# Text to read
-- BEGIN --

Known for hosting “hot field” conferences for
top scientists and post-docs, symposia on timely, scientific
issues, including human rights for professionals abroad, and,
increasingly for its popular “e briefings” for
journalists, the Academy also continues to act as convener
of special discipline sections, including career mentoring
and interviewing -- a focus that has resulted in a surge of
membership (23,000 members in 150 countries) and a growing
success on the part of area universities to recruit graduate
and post doc students. The Academy also maintains its long-standing
commitment to offer summer internships to top-level metropolitan
area high school students in the sciences and engineering to
work in the laboratories of leading scientists, and to host
the well regarded NYC Science and Engineering Fair. But what
of those students in their junior year of high school who might
be persuaded to think about a career in science or in science
education? Ellis Rubinstein hopes that The Nobel Prize Essay
Contest will prove inspirational.
Seeing out his visitors,
the busy president cannot resist a turning into a reception
area where he has set up The Nobel Prize Education Games,
an interactive science literacy series NYAS administers on
its website at Nobelprize.org. One senses that if this cool,
smart master of many disciplines had a free moment, he’d
sit down to play. His own unusual career path, he notes,
was sparked by reaching for knowledge that he thought was
out of his range but that challenged him to learn.

-- END --

# Direction 1
Recast the records as a Markdown table with the columns No. and Line, starting at the line containing "Where should I click to: Click the magnifying" and ending at the line containing "click(16, 25)". Skip blank lines and leave the pictures out.
The text and the records are separate, unrelated material.

# Data to process

-- BEGIN --

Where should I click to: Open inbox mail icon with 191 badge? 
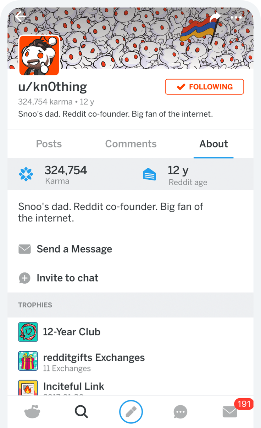[x=230, y=412]
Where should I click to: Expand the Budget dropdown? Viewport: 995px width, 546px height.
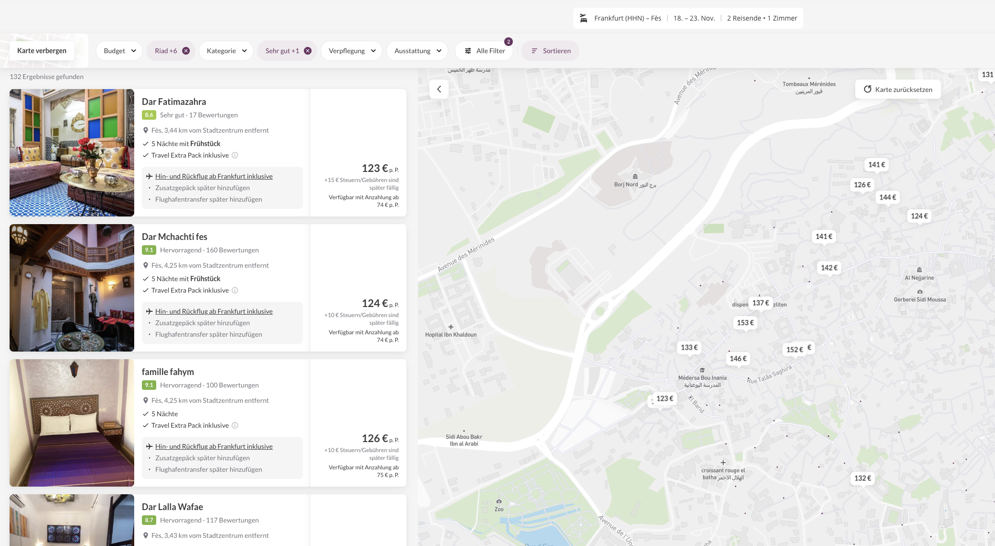pyautogui.click(x=119, y=51)
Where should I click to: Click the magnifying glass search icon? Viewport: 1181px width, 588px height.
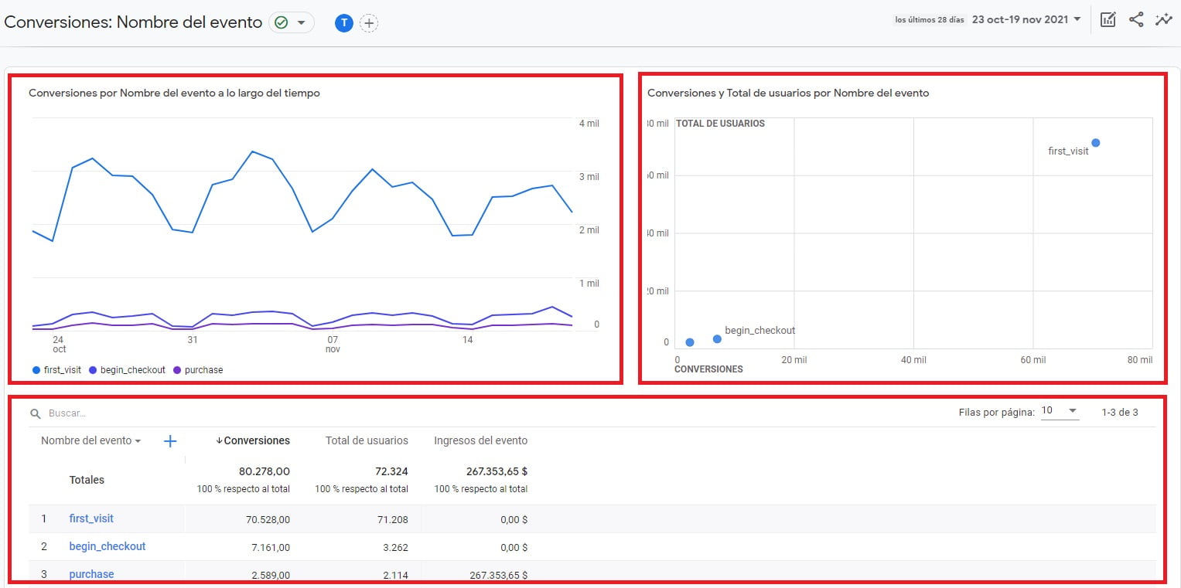tap(36, 413)
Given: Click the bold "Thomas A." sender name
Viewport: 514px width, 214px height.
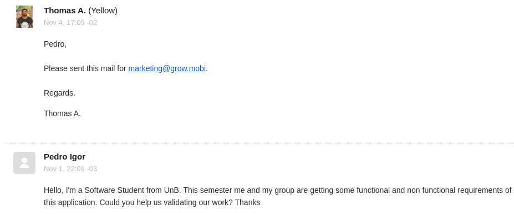Looking at the screenshot, I should (x=65, y=11).
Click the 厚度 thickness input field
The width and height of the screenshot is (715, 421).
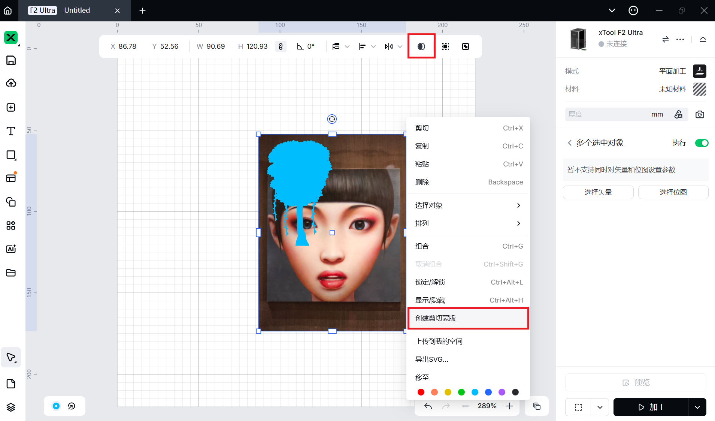click(607, 114)
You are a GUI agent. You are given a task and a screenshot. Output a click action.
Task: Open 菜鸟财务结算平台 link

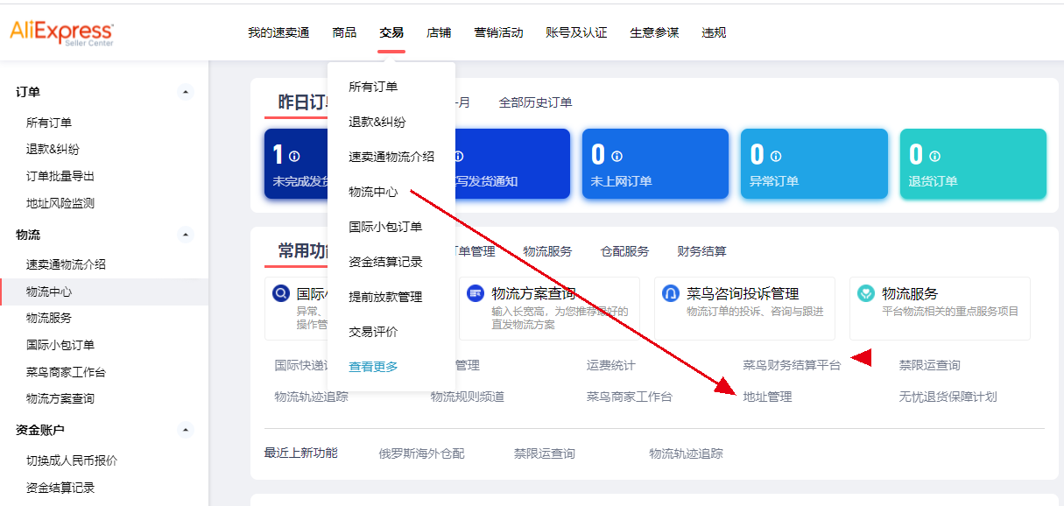coord(792,365)
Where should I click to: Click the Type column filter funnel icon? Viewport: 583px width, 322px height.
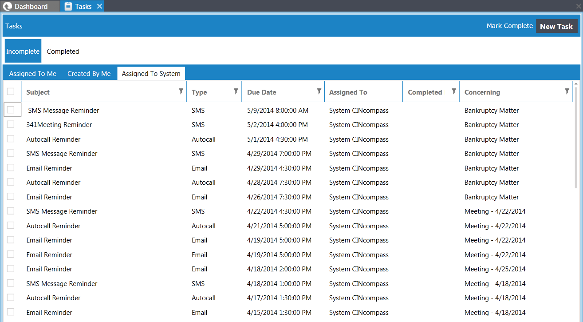[x=236, y=91]
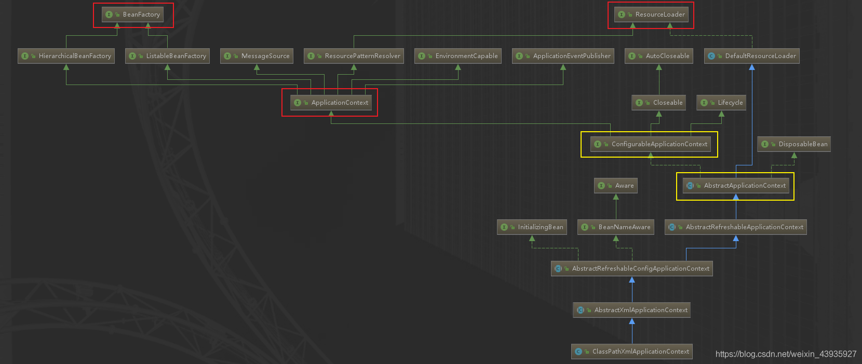Screen dimensions: 862x364
Task: Click the interface icon on BeanFactory node
Action: [109, 15]
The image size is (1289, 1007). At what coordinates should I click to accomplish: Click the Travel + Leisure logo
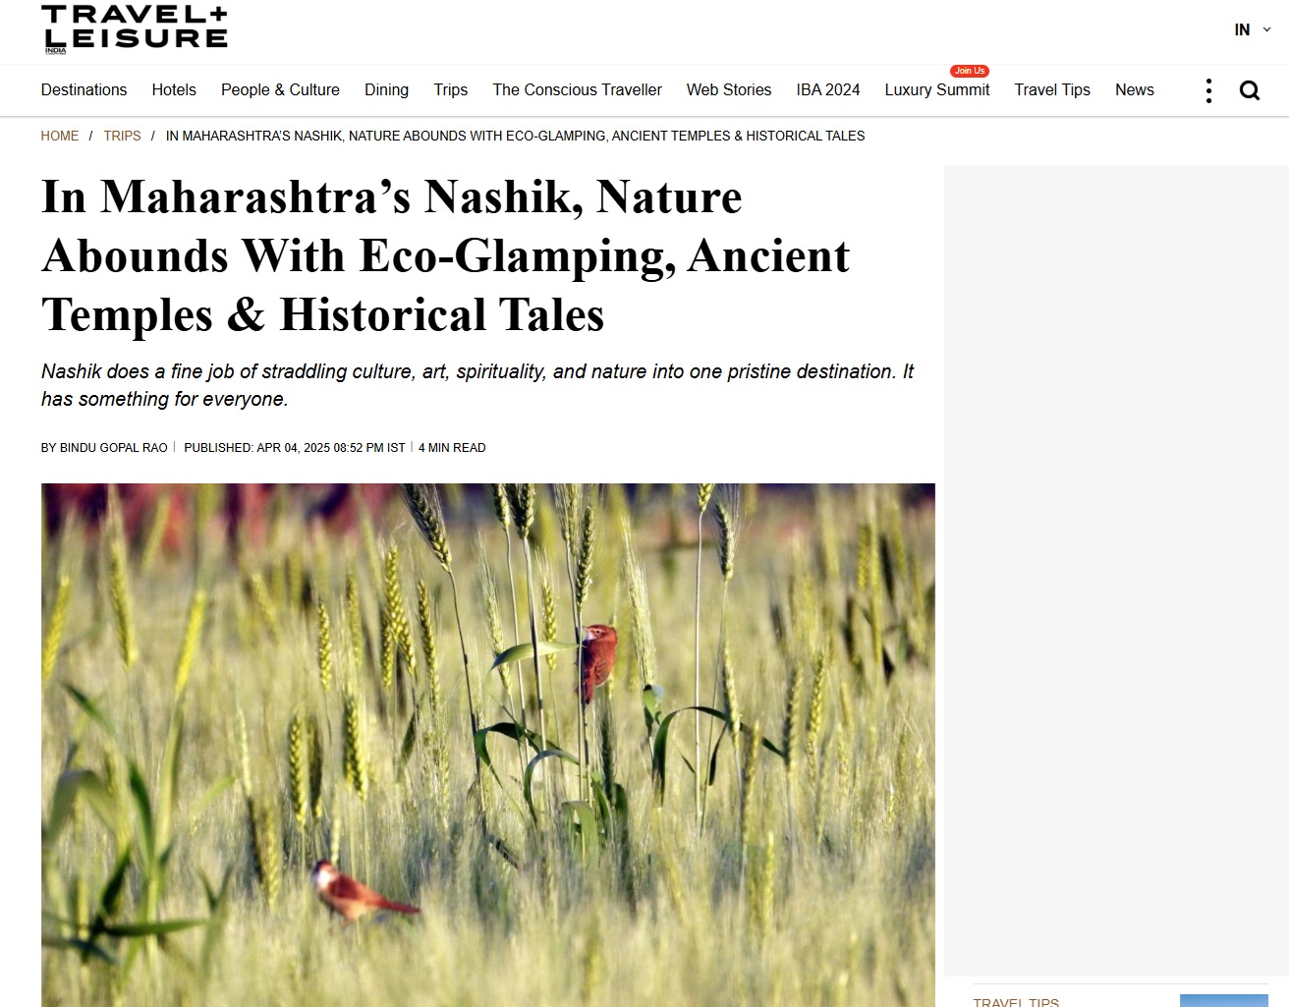[135, 28]
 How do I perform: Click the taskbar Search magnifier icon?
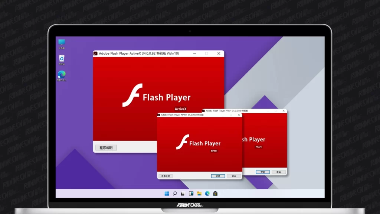point(175,194)
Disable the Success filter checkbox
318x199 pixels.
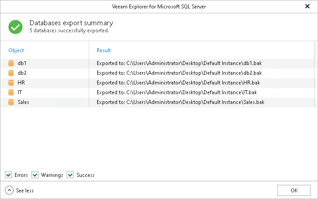tap(70, 175)
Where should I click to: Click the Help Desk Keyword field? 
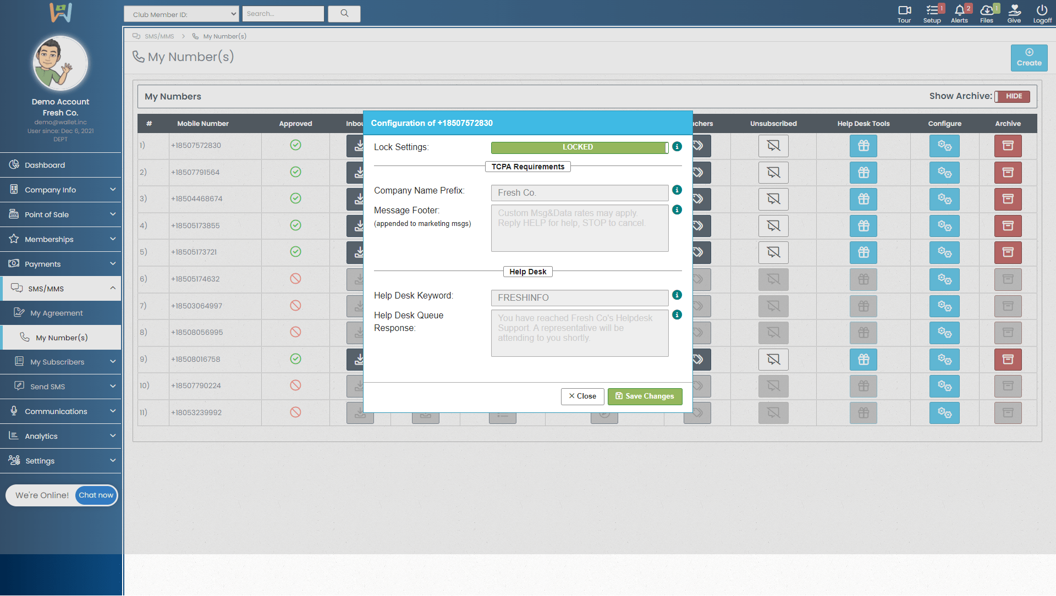579,298
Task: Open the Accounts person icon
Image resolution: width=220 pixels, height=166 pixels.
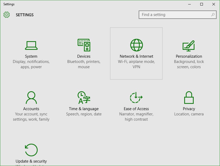Action: pyautogui.click(x=31, y=98)
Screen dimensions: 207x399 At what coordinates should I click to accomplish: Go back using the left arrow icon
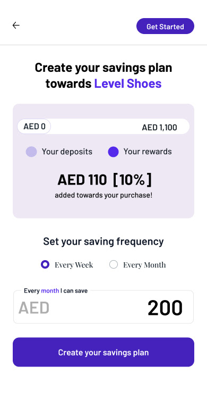click(16, 25)
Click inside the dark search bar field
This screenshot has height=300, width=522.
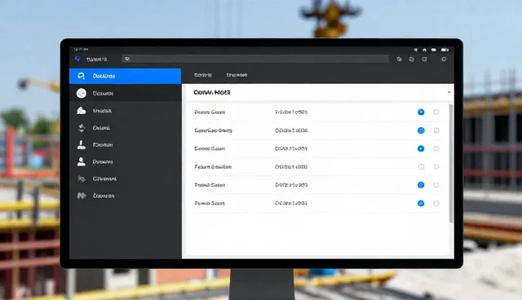click(255, 59)
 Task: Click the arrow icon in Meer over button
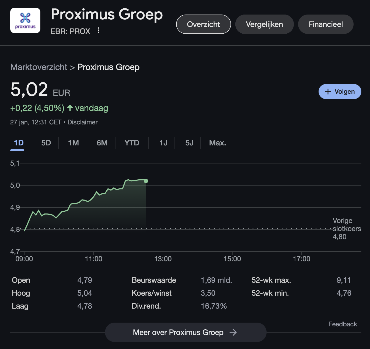pos(233,332)
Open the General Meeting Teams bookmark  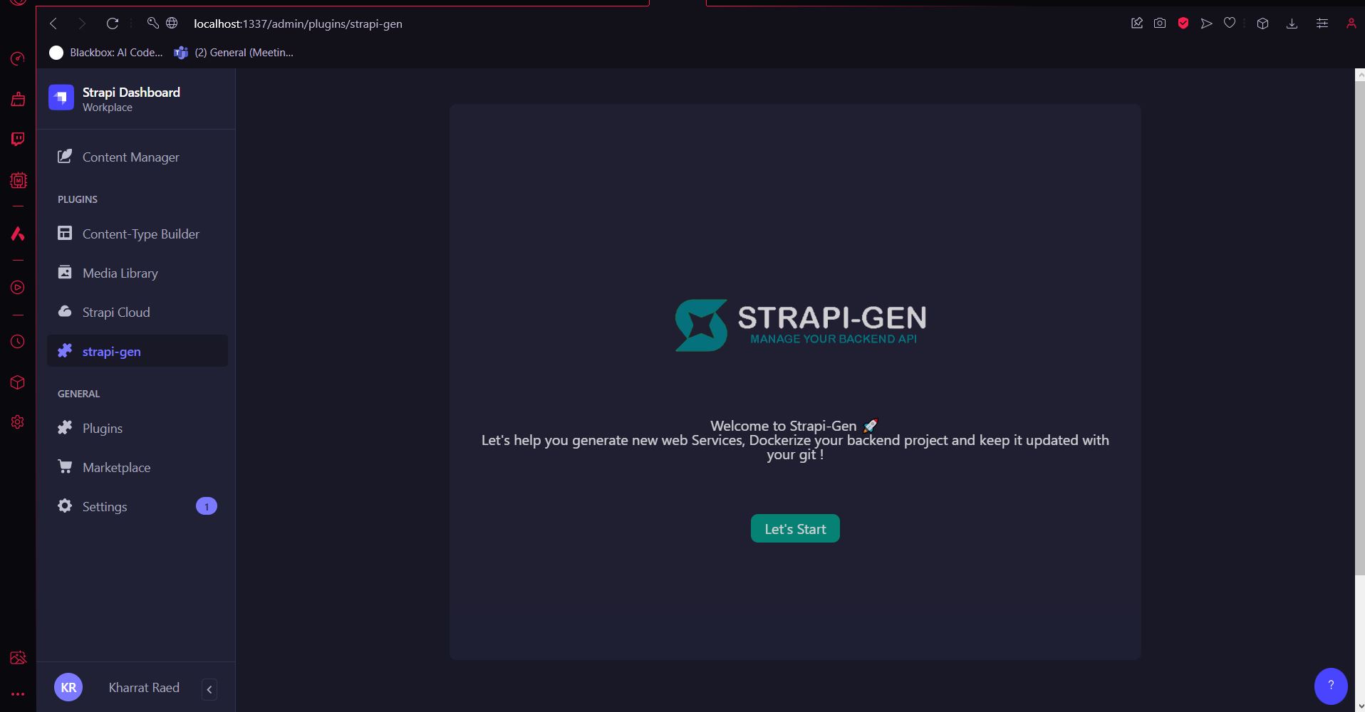(x=234, y=53)

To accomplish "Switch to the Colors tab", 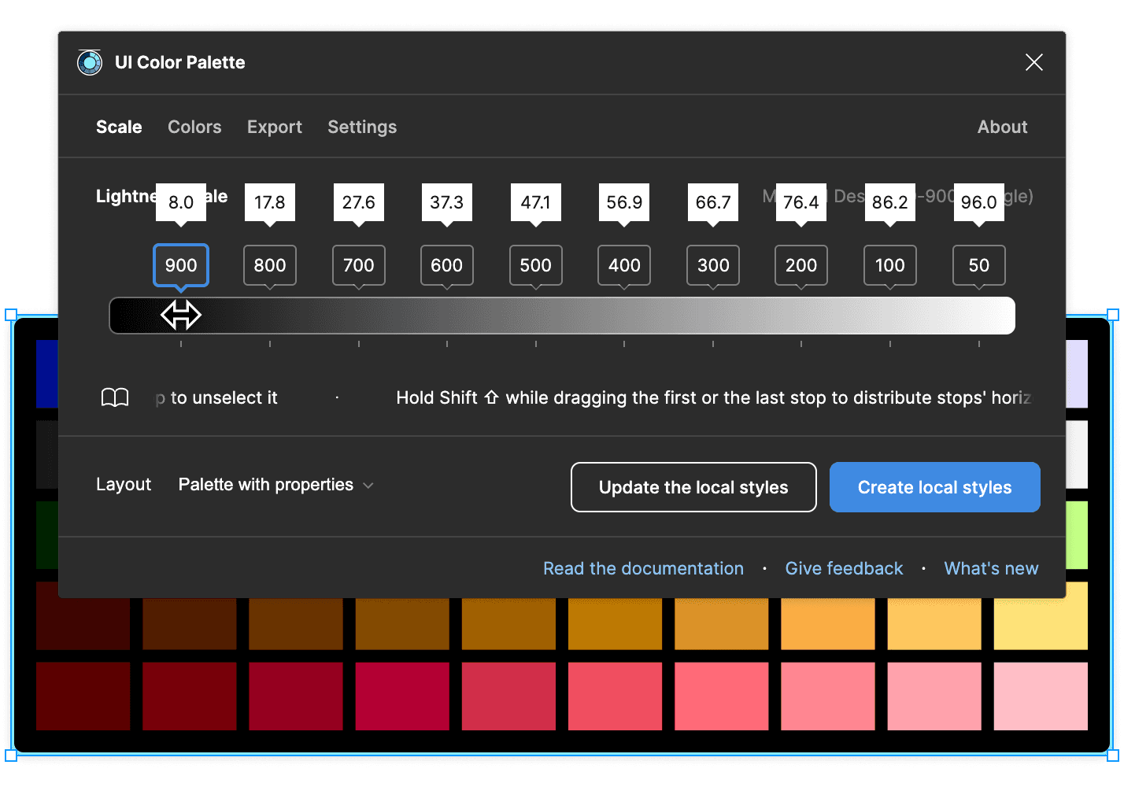I will click(194, 127).
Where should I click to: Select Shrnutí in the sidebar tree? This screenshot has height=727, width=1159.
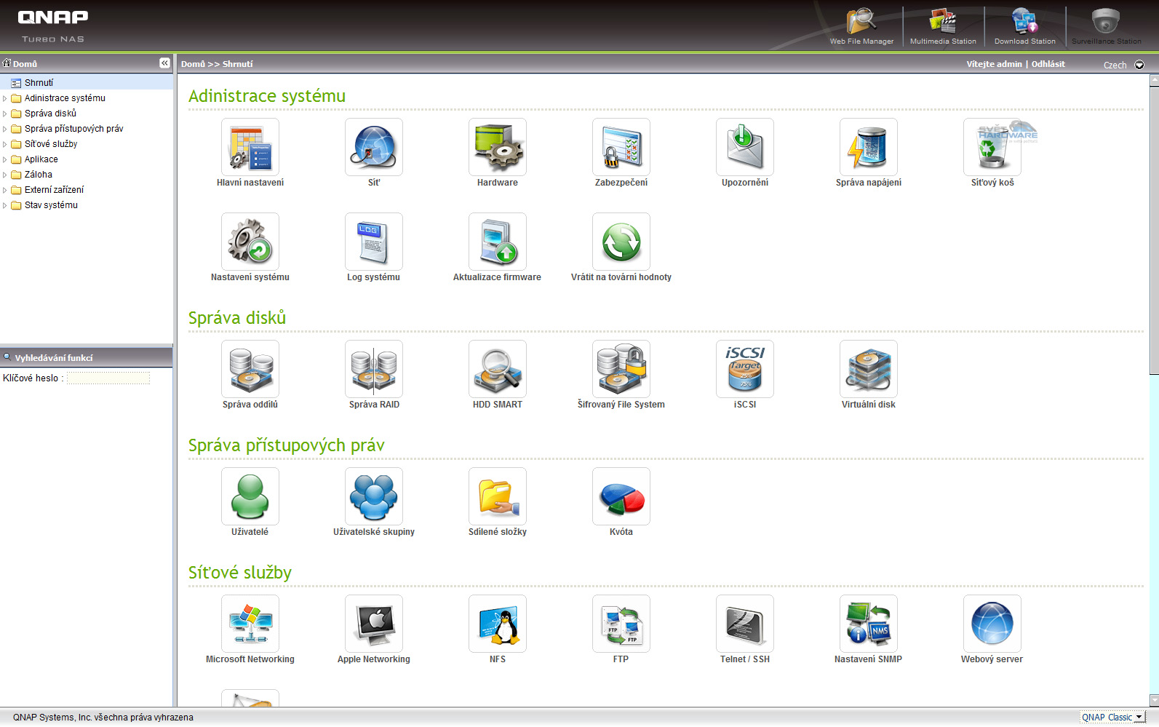(x=39, y=83)
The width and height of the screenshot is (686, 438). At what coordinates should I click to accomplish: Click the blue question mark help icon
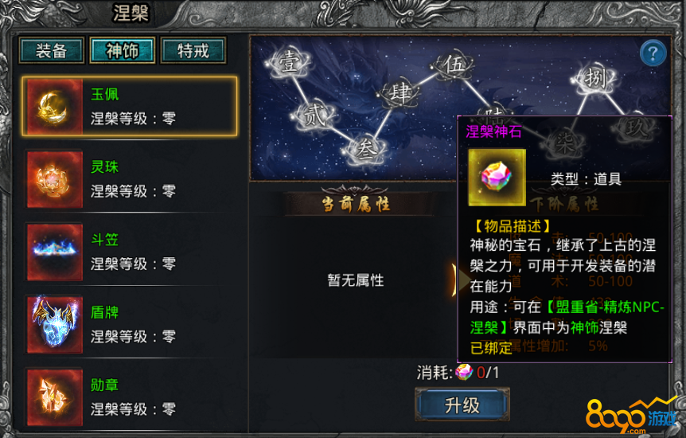(x=653, y=53)
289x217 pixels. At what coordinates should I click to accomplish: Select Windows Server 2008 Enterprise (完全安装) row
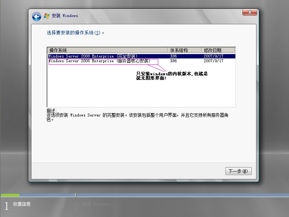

-- END --

# Direction 2
According to the passage about the Academy, how many members does it have, and in how many countries?

# Problem solution 1
| No. | Line |
|---|---|
| 1 | Where should I click to: Click the magnifying glass search icon? Viewport: 1181px width, 588px height. |
| 2 | tap(36, 413) |
| 3 | Given: Click the bold "Thomas A." sender name |
| 4 | Viewport: 514px width, 214px height. |
| 5 | Looking at the screenshot, I should (x=65, y=11). |
| 6 | Click the 厚度 thickness input field |
| 7 | The width and height of the screenshot is (715, 421). |
| 8 | click(607, 114) |
| 9 | You are a GUI agent. You are given a task and a screenshot. Output a click action. |
| 10 | Task: Open 菜鸟财务结算平台 link |
| 11 | coord(792,365) |
| 12 | Where should I click to: Click the Type column filter funnel icon? Viewport: 583px width, 322px height. |
| 13 | [x=236, y=91] |
| 14 | Screen dimensions: 862x364 |
| 15 | Task: Click the interface icon on BeanFactory node |
| 16 | Action: [109, 15] |
| 17 | The image size is (1289, 1007). At what coordinates should I click to accomplish: Click the Travel + Leisure logo |
| 18 | [135, 28] |
| 19 |  How do I perform: Click the taskbar Search magnifier icon? |
| 20 | point(175,194) |
| 21 | Disable the Success filter checkbox |
| 22 | 318x199 pixels. |
| 23 | tap(70, 175) |
| 24 | Where should I click to: Click the Help Desk Keyword field?  |
| 25 | 579,298 |
| 26 | Task: Open the Accounts person icon |
| 27 | Image resolution: width=220 pixels, height=166 pixels. |
| 28 | Action: pyautogui.click(x=31, y=98) |
| 29 | Screen dimensions: 207x399 At what coordinates should I click to accomplish: Go back using the left arrow icon |
| 30 | click(16, 25) |

# Problem solution 2
It has 23,000 members in 150 countries.